Maserati is deeply-rooted in its 105-year history, and it’s justifiably proud of its past, so I was surprised to hear Joe Grace, its head of product, use the word “terabytes” during a presentation at its headquarters. The Italian firm is preparing to write the next chapter in its story, and that plot is so focused on technology that it may as well be written in code.
Grace and his team face the delicate task of balancing Maserati’s heritage — which includes race cars like the emblematic Tipo 61, better known as the Birdcage, and luxury sedans like six generations of the Quattroporte — with the trends influencing the automotive industry as the 2020s loom. These trends are well-known: Customers have an insatiable appetite for connectivity, while governments are asking for cleaner — and, preferably, electric — cars.
Maserati’s decision-makers have their finger on the tech industry’s pulse. They’re monitoring how customers react to different features, and weighing the pros and cons of migrating away from hardware to software. It’s nearly impossible to design an interior without a screen, but should every single button, knob, and switch be replaced by one? The jury is still out. An over-the-air updating system is mandatory, however, so it’s a feature that future Maserati models will offer.
Grace told Digital Trends his team mines valuable information from the annual Consumer Electronics Show (CES). It’s like a weather vane that indicates which way the wind is blowing in the fast-moving tech industry.
Technology is increasingly influencing how the company develops cars, too. The innovation lab Maserati operates near its hometown of Modena, Italy, is packed with various simulators that cut down the amount of time needed to develop a new model, and the cost of bringing a car to the market. One is a car-sized device mounted on huge articulated arms that replicate the movements of a car. It’s installed in a dark room surrounded by giant screens that look like they come from a movie theater. It’s here that much of the fine-tuning happens. The simulator is linked to the company’s research and development department via an ultra-quick internet connection, so engineers can dial in a parameter — like a throttle response, for example — and immediately send it to the simulator so that it can be tested. Luca Dusini, Maserati’s head of vehicle dynamics testing and simulation, told Digital Trends that members of his team are able to test 40 different setups in one day, which would be impossible without an armada of software and hardware. This is particularly important as Maserati prepares to leap into the electric car arena. The firm knows how to tune an excellent V8, but EVs are a new ballgame.

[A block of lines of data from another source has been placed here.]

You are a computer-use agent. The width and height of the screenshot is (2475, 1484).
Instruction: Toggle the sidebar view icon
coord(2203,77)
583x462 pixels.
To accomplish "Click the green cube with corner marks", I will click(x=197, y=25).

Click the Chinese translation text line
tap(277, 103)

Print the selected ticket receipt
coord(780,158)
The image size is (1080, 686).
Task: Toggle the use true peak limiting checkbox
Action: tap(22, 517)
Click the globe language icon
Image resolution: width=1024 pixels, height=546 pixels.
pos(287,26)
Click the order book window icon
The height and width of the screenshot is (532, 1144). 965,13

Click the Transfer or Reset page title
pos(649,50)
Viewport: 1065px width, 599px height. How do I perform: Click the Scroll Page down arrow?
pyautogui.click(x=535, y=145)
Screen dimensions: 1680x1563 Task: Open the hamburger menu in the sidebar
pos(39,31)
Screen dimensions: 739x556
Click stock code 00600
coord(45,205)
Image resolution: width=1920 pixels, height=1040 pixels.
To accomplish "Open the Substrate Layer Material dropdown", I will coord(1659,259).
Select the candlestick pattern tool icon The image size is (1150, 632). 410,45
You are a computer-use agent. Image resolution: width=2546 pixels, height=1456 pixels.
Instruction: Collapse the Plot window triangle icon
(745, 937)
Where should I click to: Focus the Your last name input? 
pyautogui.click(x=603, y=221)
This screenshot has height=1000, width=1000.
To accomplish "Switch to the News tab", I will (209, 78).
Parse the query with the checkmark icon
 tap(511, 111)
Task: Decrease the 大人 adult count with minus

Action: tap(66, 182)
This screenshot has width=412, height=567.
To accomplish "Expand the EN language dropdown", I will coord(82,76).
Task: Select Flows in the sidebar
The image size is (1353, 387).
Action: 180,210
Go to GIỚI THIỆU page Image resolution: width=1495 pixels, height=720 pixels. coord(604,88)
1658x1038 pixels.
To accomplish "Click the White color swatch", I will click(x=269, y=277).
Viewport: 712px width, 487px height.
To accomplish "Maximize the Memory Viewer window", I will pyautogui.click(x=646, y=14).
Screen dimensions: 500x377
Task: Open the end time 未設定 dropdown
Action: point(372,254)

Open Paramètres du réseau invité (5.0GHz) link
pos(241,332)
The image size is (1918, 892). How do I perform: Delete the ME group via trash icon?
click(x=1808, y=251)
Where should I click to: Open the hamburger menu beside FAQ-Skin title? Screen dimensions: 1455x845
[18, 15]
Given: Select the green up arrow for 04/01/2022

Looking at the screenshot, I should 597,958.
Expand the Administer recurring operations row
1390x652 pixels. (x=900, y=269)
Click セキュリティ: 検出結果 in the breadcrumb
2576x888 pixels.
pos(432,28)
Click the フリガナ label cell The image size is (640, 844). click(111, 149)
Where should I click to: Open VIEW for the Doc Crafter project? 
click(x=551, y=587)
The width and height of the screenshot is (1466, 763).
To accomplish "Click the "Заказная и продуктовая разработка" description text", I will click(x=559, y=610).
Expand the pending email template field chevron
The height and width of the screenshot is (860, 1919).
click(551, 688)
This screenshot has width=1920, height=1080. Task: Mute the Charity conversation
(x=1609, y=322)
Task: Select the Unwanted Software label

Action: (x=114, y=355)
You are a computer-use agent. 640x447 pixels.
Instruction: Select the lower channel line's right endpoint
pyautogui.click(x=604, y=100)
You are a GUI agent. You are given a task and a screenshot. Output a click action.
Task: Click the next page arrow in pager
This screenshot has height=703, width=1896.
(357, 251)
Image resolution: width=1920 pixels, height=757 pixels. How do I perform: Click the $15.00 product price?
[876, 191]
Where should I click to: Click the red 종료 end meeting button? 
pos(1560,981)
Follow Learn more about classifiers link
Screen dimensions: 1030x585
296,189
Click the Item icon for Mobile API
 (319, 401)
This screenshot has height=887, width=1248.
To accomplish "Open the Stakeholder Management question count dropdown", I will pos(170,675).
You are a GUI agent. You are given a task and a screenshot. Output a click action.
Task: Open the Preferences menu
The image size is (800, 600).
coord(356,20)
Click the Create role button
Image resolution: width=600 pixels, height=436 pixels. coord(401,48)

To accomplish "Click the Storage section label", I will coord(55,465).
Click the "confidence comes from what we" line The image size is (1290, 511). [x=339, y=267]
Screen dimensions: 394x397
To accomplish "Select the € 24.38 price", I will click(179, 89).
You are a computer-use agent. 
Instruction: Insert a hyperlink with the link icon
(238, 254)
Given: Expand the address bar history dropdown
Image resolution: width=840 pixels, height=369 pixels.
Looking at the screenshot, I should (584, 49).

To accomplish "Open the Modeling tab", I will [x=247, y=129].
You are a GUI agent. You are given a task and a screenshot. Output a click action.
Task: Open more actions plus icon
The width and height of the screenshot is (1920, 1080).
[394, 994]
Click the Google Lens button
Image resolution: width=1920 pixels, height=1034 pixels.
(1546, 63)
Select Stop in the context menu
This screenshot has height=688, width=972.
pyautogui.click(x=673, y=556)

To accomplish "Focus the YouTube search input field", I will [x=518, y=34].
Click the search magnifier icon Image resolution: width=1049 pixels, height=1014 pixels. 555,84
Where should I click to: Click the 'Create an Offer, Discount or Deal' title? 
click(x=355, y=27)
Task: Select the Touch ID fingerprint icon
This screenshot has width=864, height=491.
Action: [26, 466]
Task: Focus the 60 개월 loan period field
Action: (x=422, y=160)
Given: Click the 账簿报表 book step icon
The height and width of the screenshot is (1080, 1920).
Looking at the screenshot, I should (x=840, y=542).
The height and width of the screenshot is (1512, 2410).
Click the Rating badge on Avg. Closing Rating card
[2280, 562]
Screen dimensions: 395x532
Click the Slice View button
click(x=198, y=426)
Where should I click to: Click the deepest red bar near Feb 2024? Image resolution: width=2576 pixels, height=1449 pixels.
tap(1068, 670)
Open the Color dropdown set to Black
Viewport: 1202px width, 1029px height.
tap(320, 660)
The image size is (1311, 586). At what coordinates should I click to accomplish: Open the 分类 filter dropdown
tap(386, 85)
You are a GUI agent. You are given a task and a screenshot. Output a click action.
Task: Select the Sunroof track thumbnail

Real-world testing remains indispensable, and that’s where the terabytes come in. Maserati’s intrepid, world-traveling test drivers put about three million miles on prototypes annually, and extract an astounding 40 terabytes of data which gets analyzed and fed into the simulators to make them more realistic. Professional race car driver Andrea Bertolini helps Maserati’s vehicle development team in the lab and on the track, and he said there’s a 90-percent correlation between, say, the Nürburgring track in Germany and the digital version Maserati dialed into its simulator. Testing cars on a simulator might sound like playing Gran Turismo Sport with world-class hardware; it’s not. “It’s virtual life, not a big game,” he explained.
Maserati’s product portfolio will look completely different in 2023 than it does in 2019.
Maserati will pack the technologies it’s developing into a new range of cars it will gradually release between 2020 and 2023. The product offensive will begin during the 2020 Geneva Auto Show when the company introduces a two-door sports car (yes, those still exist) we recently saw as a heavily-camouflaged test mule. The GranTurismo and GranCabrio will be replaced in 2021 and 2022, respectively, and the company is busily working on a second SUV that will slot below the Levante.
All of its future models will be available with an electric powertrain, the company recently announced. Without simulators, designing a full range of models would take years, and require billions of dollars. They’re such time-savers that, if all goes according to plan, Maserati’s product portfolio will look completely different in 2023 than it does in 2019.